# [TASK TO COMPLETE]
Copy the records below, from the line containing "Image resolution: width=664" through the last line; leave out pictures.

________________________________________

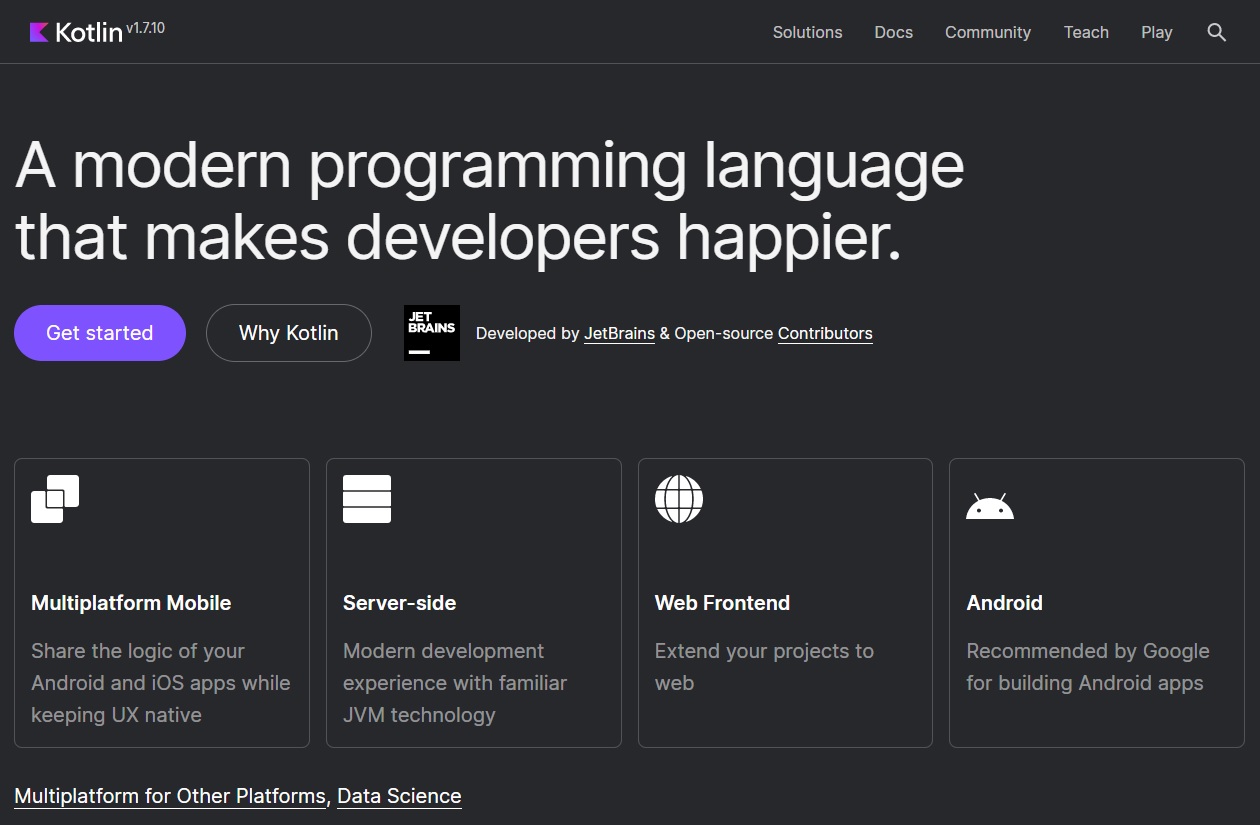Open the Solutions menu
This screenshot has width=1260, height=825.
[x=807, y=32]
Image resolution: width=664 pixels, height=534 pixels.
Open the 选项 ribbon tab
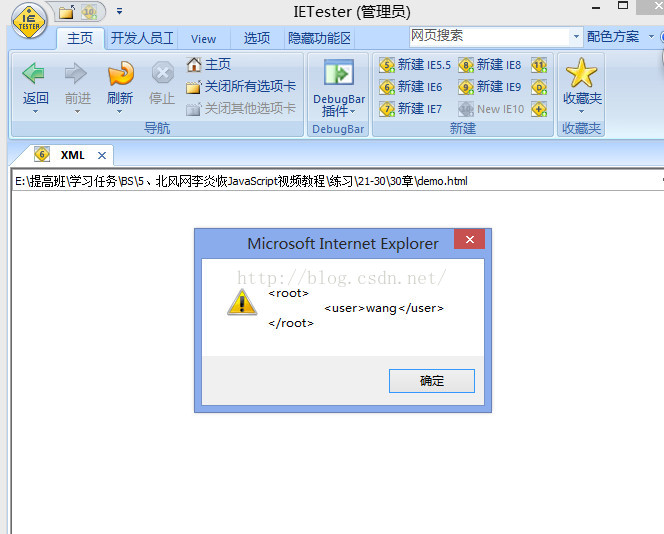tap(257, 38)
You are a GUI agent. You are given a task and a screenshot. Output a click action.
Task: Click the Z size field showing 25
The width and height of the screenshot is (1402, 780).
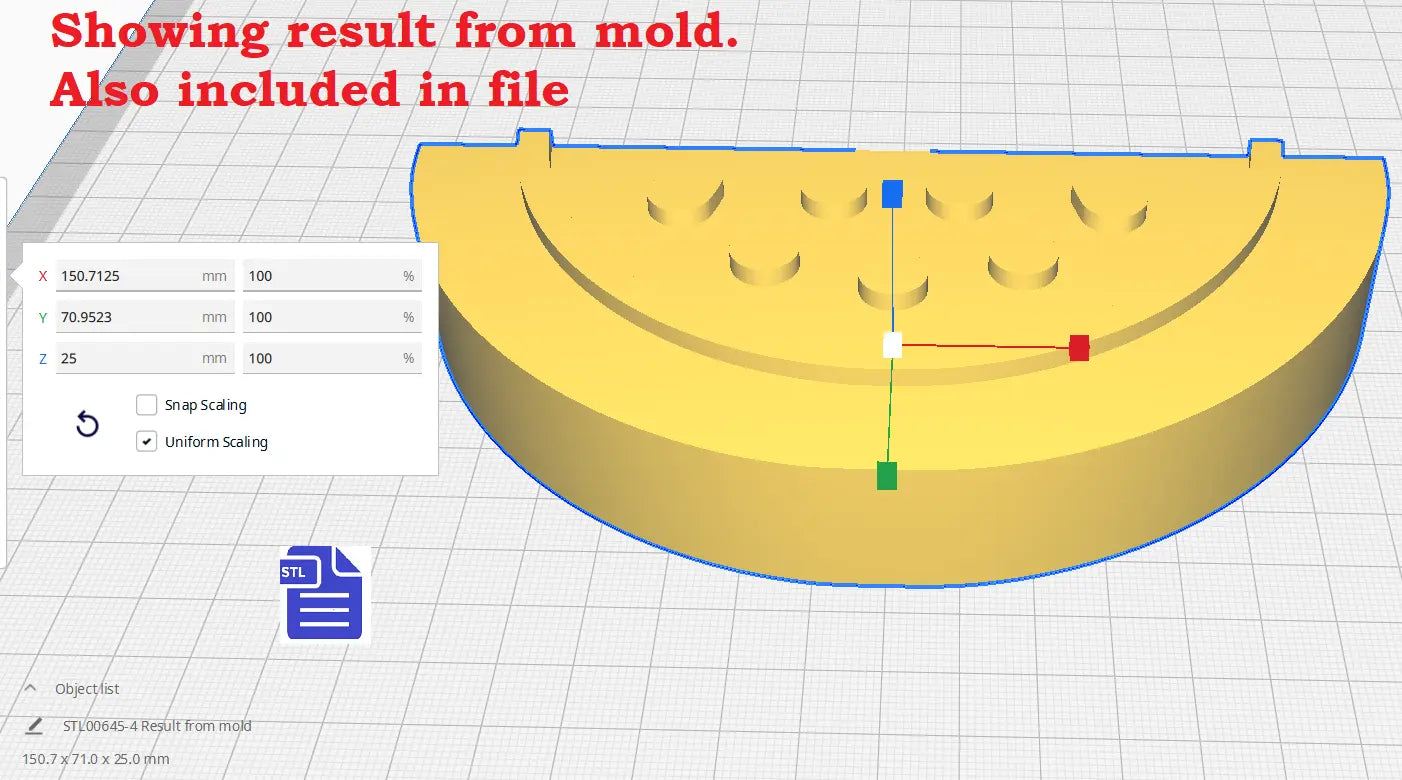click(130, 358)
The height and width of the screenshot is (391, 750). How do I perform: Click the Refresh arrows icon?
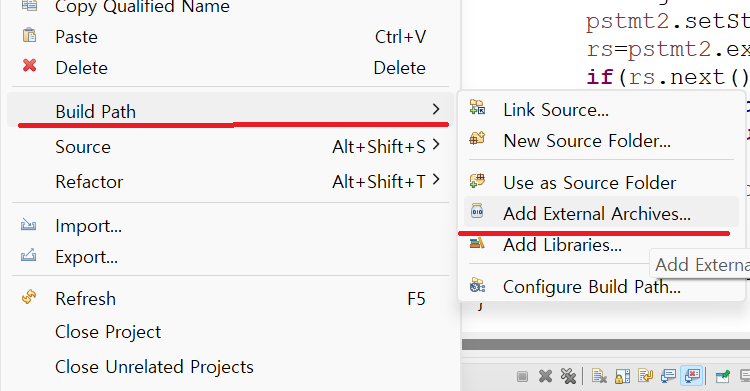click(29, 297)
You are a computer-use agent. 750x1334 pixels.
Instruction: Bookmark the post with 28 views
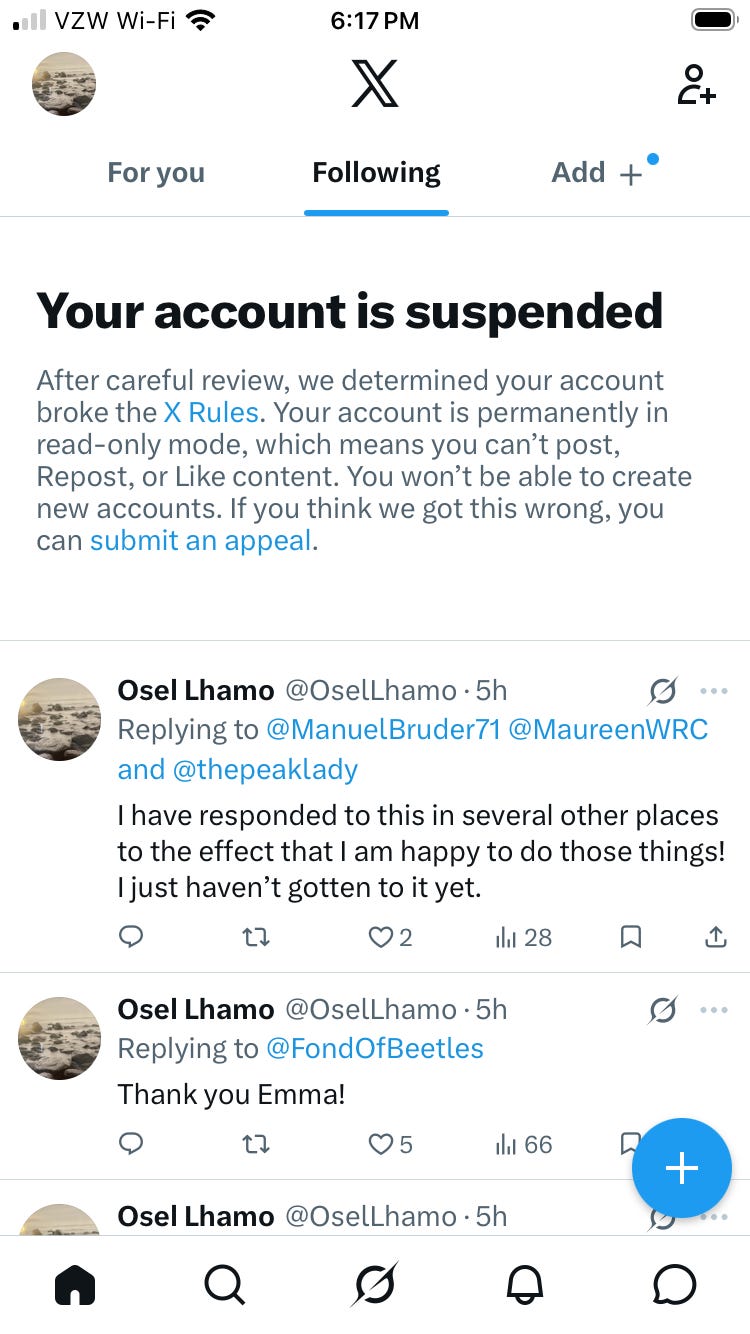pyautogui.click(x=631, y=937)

________________________________________

# [OUTPUT]
Image resolution: width=664 pixels, height=534 pixels.
Open the 选项 ribbon tab
tap(257, 38)
You are a GUI agent. You are given a task and a screenshot. Output a click action.
Task: Click the Z size field showing 25
The width and height of the screenshot is (1402, 780).
click(130, 358)
The height and width of the screenshot is (391, 750). How do I perform: Click the Refresh arrows icon?
click(29, 297)
You are a computer-use agent. 750x1334 pixels.
Instruction: Bookmark the post with 28 views
pyautogui.click(x=631, y=937)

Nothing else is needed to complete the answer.